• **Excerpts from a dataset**

-=-=-=-=-

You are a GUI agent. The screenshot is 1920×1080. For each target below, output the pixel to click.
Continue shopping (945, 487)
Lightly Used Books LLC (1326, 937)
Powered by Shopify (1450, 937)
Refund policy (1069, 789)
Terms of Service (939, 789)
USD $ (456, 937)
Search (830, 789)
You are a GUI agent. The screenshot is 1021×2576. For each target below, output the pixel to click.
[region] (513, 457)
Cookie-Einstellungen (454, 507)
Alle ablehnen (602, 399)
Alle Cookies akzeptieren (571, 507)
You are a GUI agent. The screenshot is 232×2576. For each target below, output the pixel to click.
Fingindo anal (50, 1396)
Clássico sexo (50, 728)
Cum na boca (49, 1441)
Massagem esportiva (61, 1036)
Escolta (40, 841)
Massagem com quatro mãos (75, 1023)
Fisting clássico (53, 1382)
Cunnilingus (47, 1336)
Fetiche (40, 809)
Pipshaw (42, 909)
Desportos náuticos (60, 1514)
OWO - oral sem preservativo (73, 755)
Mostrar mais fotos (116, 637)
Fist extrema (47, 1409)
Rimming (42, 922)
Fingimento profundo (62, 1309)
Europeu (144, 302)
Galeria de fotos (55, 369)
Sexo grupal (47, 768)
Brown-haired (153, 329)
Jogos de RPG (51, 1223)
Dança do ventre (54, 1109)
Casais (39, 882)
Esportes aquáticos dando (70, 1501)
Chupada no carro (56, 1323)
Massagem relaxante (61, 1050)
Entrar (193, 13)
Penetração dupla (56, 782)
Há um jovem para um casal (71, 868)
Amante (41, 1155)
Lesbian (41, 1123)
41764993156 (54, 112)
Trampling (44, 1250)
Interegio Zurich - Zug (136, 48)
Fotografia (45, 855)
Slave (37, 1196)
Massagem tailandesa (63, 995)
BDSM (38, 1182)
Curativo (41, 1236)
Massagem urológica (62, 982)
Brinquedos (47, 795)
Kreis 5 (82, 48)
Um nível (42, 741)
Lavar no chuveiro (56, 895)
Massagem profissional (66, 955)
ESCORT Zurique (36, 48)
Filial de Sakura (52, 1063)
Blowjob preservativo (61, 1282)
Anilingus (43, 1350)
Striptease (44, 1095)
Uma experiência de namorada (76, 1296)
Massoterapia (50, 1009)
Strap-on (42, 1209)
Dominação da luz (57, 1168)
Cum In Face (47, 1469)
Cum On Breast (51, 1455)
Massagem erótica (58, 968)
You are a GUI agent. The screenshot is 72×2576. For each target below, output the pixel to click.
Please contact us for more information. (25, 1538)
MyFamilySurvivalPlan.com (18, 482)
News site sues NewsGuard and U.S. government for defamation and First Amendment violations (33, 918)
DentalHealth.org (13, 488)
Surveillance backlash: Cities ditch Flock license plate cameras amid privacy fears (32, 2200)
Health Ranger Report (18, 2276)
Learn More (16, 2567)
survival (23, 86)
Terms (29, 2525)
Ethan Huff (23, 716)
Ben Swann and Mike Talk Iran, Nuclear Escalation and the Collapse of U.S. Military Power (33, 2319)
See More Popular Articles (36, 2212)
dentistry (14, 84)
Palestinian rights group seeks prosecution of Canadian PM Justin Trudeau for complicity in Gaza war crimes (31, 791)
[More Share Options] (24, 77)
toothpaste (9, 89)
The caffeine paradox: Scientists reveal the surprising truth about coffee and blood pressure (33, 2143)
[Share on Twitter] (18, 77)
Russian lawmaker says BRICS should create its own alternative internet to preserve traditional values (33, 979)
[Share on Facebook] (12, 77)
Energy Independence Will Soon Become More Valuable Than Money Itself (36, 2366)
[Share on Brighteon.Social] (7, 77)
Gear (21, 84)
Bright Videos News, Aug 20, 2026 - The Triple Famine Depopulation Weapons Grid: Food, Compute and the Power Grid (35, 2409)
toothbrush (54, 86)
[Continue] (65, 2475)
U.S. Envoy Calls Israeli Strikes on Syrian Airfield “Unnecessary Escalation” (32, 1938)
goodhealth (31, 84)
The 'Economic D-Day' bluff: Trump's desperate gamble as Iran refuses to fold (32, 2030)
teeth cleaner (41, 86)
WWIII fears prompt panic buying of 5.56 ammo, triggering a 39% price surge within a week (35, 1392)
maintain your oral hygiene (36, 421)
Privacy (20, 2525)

-=-=-=-=-

• **THE TASK**
Your answer must consist only of the lines from the one containing "Gear (21, 84)" through the last line of the data above, both included, exactly as written.

• **SOLUTION TO THE PROBLEM**
Gear (21, 84)
Bright Videos News, Aug 20, 2026 - The Triple Famine Depopulation Weapons Grid: Food, Compute and the Power Grid (35, 2409)
toothbrush (54, 86)
[Continue] (65, 2475)
U.S. Envoy Calls Israeli Strikes on Syrian Airfield “Unnecessary Escalation” (32, 1938)
goodhealth (31, 84)
The 'Economic D-Day' bluff: Trump's desperate gamble as Iran refuses to fold (32, 2030)
teeth cleaner (41, 86)
WWIII fears prompt panic buying of 5.56 ammo, triggering a 39% price surge within a week (35, 1392)
maintain your oral hygiene (36, 421)
Privacy (20, 2525)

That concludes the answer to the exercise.